*** Opening of DATASET ENTRIES ***

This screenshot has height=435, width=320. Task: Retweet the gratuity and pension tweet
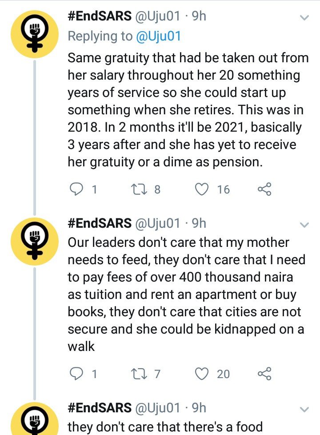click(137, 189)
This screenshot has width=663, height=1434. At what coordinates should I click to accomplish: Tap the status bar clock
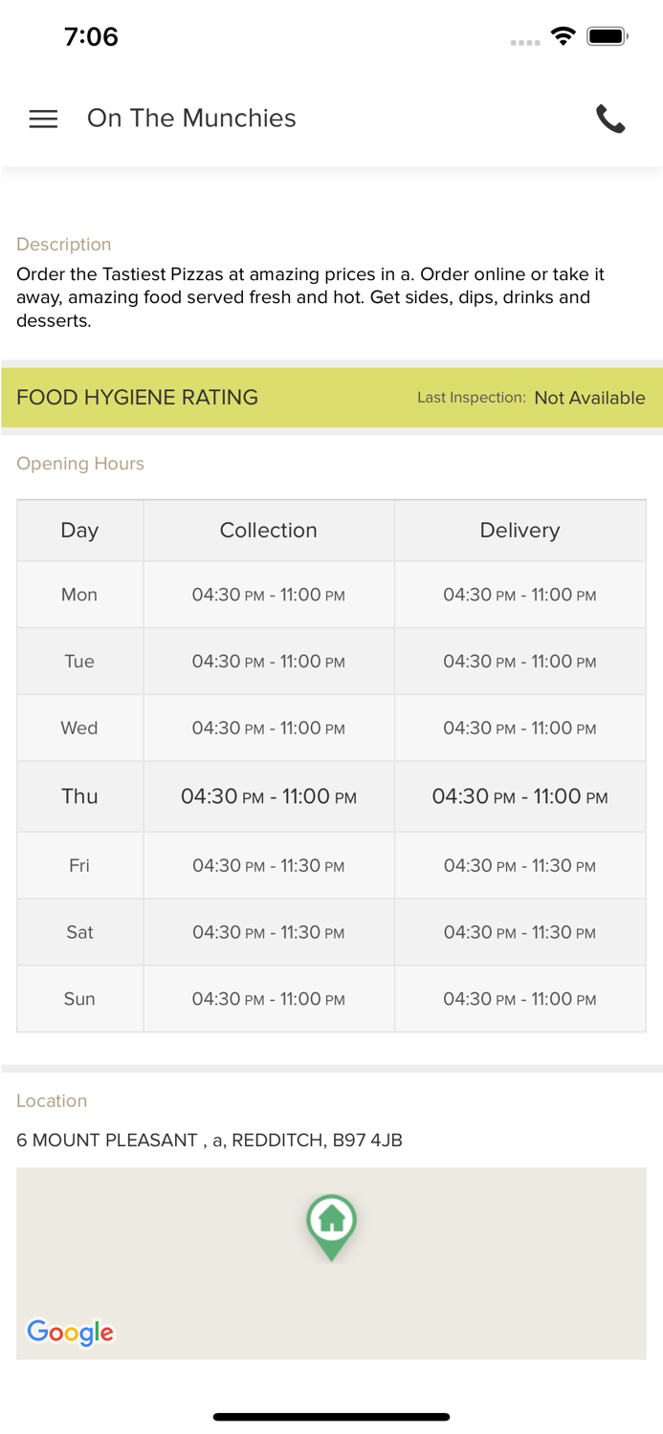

*** Close of DATASET ENTRIES ***
*** Opening of DATASET ENTRIES ***

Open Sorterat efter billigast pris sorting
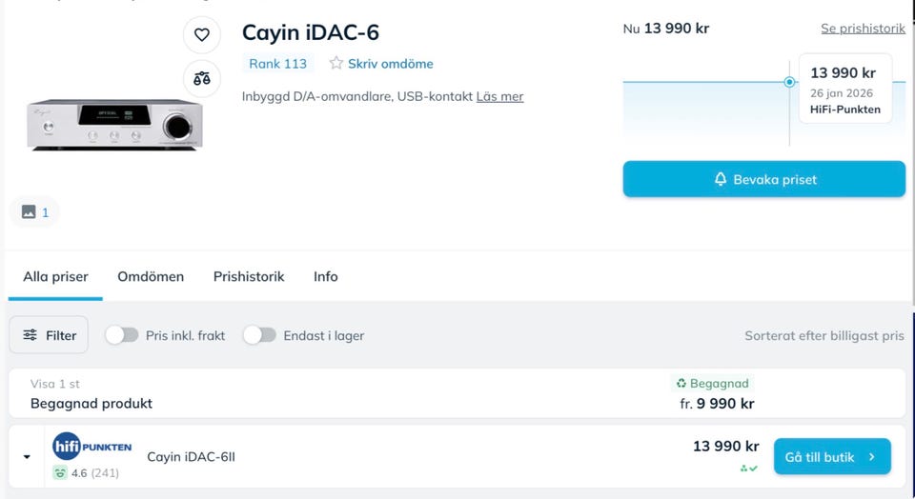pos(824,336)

*** Close of DATASET ENTRIES ***

EXERCISE DETAILS: Print, word for word, the lines above that run from the line containing "This screenshot has height=435, width=320." to the line containing "This screenshot has width=663, height=1434.", both included. Keep the pictures out.

SOLUTION TO THIS EXERCISE:
This screenshot has height=435, width=320. Task: Retweet the gratuity and pension tweet
click(137, 189)
This screenshot has width=663, height=1434. At what coordinates should I click to accomplish: Tap the status bar clock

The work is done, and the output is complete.